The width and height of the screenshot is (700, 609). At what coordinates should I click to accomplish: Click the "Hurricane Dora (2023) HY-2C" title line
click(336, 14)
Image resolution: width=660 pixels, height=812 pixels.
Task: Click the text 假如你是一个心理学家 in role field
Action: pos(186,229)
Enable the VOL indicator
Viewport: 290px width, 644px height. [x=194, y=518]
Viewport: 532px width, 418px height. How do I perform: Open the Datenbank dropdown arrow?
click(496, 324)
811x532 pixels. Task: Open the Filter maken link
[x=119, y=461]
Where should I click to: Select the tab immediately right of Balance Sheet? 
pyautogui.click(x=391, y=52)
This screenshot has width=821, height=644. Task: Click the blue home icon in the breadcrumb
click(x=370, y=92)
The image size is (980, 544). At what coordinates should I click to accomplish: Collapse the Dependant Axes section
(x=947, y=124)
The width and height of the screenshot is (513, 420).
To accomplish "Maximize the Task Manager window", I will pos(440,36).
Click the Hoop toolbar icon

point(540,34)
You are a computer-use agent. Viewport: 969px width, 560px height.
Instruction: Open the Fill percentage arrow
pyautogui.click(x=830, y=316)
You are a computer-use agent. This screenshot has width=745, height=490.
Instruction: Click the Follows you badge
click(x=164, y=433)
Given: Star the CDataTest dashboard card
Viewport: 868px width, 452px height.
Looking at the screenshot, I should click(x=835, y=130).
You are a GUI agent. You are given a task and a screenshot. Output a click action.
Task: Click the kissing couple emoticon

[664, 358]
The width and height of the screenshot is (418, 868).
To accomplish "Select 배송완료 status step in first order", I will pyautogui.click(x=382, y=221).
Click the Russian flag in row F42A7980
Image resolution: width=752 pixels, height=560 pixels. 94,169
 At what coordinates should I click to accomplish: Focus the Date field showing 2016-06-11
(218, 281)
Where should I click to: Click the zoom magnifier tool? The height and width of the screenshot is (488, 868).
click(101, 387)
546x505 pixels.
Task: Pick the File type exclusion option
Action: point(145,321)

* _TASK INSTRUCTIONS_
Lines in the data that hold "computer" are to be counted, and the number alone reported.

* _EXERCISE OUTPUT_
2